AJNR Am J Neuroradiol. 2001 Jan;22(1):73-82.
Two 3D image analysis algorithms, nearest-neighbor tissue segmentation and surface modeling, were applied separately to serial MR images in patients with glioblastoma multiforme (GBM). Rates of volumetric change were tracked for contrast-enhancing tumor tissue. Our purpose was to compare the two image analysis algorithms in their ability to track tumor volume relative to a manually defined standard of reference.
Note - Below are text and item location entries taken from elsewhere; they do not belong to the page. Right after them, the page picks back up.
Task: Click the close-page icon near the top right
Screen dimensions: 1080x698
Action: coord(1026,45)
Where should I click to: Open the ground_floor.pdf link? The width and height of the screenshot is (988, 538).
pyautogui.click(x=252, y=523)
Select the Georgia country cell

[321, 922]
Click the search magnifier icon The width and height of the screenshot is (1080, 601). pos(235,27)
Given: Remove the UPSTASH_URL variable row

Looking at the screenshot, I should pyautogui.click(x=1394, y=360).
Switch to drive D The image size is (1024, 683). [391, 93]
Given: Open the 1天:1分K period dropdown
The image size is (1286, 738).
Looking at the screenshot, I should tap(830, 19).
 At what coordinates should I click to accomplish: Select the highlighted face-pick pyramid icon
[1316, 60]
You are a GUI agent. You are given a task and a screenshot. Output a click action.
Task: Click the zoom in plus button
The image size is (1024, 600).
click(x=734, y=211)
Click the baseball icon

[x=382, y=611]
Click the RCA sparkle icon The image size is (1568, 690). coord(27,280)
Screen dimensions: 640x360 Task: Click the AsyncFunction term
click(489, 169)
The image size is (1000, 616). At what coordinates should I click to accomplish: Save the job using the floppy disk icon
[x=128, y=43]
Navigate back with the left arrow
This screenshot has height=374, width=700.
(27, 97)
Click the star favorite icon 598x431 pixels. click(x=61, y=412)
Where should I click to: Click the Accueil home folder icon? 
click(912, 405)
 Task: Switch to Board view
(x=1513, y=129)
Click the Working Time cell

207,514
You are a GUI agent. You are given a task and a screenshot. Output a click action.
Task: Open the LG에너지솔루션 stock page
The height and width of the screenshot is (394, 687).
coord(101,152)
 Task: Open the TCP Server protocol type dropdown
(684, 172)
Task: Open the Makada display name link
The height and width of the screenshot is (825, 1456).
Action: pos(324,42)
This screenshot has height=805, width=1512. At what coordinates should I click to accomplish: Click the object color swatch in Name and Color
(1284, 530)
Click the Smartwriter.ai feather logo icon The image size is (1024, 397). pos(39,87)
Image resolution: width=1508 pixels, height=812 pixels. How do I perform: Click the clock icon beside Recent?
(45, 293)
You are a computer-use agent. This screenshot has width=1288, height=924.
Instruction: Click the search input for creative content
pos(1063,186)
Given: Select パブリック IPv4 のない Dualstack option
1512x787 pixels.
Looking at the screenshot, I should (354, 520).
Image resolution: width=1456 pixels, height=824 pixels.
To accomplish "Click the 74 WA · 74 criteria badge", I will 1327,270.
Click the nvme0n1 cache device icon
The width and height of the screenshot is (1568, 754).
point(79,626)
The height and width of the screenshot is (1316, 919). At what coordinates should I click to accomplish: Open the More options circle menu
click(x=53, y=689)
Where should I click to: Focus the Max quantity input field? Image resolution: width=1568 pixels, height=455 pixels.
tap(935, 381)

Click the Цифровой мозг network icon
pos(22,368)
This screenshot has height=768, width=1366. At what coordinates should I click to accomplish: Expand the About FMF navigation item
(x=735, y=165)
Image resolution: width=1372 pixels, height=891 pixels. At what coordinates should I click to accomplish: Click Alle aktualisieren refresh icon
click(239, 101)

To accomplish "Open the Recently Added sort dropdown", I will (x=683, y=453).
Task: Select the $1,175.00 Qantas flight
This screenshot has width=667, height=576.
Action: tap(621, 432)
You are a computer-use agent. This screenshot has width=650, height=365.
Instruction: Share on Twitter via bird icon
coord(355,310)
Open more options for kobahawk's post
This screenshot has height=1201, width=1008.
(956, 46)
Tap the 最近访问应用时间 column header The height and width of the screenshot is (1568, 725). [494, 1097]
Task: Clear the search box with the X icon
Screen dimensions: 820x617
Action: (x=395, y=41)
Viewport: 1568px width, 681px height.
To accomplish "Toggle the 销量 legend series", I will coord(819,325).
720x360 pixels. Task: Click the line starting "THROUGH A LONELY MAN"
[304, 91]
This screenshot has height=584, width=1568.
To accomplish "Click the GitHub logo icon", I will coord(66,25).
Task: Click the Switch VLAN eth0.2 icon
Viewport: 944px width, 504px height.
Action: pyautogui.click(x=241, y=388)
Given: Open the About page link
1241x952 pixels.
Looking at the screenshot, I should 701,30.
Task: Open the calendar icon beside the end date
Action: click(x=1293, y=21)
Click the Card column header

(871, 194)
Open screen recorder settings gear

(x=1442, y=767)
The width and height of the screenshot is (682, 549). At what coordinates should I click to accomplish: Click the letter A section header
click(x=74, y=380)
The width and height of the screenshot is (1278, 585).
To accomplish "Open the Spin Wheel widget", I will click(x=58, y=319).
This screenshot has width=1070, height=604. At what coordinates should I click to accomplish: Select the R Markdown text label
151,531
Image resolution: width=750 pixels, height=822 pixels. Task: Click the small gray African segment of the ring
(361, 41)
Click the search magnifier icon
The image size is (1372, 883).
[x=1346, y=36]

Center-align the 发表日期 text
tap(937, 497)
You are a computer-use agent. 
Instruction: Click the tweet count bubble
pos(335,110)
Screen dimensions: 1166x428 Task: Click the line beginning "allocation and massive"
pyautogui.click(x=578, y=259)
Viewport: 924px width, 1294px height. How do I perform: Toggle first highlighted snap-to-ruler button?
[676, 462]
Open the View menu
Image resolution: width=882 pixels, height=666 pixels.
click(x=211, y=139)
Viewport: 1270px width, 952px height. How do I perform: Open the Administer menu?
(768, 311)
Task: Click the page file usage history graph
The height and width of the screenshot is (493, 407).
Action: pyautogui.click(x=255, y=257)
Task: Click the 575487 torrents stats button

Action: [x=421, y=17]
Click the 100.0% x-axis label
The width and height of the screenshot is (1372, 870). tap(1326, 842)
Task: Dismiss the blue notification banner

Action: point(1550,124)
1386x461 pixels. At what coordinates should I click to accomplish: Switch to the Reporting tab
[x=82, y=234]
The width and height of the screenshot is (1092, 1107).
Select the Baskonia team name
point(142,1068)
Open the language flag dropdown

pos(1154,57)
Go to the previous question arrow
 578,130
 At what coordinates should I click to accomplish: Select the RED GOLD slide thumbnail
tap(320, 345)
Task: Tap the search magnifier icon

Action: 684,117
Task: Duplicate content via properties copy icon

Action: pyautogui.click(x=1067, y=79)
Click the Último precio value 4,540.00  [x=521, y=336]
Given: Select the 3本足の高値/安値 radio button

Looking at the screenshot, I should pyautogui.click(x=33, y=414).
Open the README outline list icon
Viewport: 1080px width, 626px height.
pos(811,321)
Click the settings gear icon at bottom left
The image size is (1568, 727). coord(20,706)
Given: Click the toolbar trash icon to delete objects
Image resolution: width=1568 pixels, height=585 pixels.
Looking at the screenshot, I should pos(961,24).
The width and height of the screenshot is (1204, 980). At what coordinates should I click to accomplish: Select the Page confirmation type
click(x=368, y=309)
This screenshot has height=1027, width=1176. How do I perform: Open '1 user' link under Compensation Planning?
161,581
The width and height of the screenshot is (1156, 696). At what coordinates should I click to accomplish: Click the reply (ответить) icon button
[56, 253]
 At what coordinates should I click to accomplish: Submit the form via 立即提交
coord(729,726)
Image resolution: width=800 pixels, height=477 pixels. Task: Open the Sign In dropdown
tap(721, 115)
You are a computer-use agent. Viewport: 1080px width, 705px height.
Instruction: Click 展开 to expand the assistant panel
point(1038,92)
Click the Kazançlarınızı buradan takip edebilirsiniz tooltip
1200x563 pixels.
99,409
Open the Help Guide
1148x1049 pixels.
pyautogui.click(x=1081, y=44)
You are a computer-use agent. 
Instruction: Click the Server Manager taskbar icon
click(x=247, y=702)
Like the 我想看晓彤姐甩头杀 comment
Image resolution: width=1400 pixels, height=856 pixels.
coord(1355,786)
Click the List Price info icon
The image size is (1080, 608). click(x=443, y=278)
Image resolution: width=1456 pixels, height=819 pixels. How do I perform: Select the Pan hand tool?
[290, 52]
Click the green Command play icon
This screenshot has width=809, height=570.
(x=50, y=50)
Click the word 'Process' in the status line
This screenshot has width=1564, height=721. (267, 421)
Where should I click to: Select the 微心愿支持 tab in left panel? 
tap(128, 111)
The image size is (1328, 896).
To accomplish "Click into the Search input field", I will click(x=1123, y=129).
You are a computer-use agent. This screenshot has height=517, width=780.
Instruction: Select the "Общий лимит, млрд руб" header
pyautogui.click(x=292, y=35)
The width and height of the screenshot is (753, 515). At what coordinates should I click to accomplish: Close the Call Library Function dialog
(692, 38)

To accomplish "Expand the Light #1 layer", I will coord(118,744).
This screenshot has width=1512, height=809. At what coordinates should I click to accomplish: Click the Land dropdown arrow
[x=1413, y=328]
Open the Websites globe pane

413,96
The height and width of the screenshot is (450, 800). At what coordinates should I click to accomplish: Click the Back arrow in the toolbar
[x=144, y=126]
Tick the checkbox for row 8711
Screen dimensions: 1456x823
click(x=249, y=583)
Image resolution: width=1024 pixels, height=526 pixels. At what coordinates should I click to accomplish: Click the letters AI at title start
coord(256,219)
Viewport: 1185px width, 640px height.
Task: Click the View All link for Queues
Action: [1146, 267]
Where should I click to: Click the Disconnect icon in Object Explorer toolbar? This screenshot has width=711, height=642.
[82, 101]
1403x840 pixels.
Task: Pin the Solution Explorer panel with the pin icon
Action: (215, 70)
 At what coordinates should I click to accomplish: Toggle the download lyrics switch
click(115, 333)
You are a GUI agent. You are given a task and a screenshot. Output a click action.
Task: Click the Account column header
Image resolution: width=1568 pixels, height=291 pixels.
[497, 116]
Three-dimensional T2-weighted and contrast-enhanced T1-weighted spoiled gradient-echo MR volumes were acquired in 10 patients with GBM. One of two protocols was observed: 1) a nearest-neighbor algorithm, which used manually determined or propagated tags and automatically segmented tissues into specific classes to determine tissue volume; or 2) a surface modeling algorithm, which used operator-defined contrast-enhancing boundaries to convert traced points into a parametric mesh model. Volumes were automatically calculated from the mesh models. Volumes determined by each algorithm were compared with the standard of reference, generated by manual segmentation of contrast-enhancing tissue in each cross section of a scan.
Nearest-neighbor algorithm enhancement volumes were highly correlated with manually segmented volumes, as were growth rates, which were measured in terms of halving and doubling times. Enhancement volumes generated by the surface modeling algorithm were also highly correlated with the standard of reference, although growth rates were not.
The nearest-neighbor tissue segmentation algorithm provides significant power in quantifying tumor volume and in tracking growth rates of contrast-enhancing tissue in patients with GBM. The surface modeling algorithm is able to quantify tumor volume reliably as well.
将两种三维图像分析算法,即最近邻组织分割算法和表面建模算法,分别应用于多形性胶质母细胞瘤(GBM)患者的序列磁共振成像(MR)。对增强扫描的肿瘤组织体积变化率进行跟踪。我们的目的是比较这两种图像分析算法在相对于手动定义的参考标准跟踪肿瘤体积方面的能力。
对10例GBM患者进行三维T2加权和增强T1加权扰相梯度回波MR容积扫描。观察两种方案之一:1)最近邻算法,该算法使用手动确定或传播的标记,并将组织自动分割为特定类别以确定组织体积;或2)表面建模算法,该算法使用操作员定义的增强扫描边界将跟踪点转换为参数化网格模型。从网格模型中自动计算体积。将每种算法确定的体积与参考标准进行比较,参考标准是通过对扫描的每个横截面中增强扫描组织进行手动分割生成的。
最近邻算法的增强体积与手动分割的体积高度相关,生长率也是如此,生长率以减半和加倍时间来衡量。表面建模算法生成的增强体积也与参考标准高度相关,尽管生长率并非如此。
最近邻组织分割算法在量化GBM患者肿瘤体积和跟踪增强扫描组织的生长率方面具有显著作用。表面建模算法也能够可靠地量化肿瘤体积。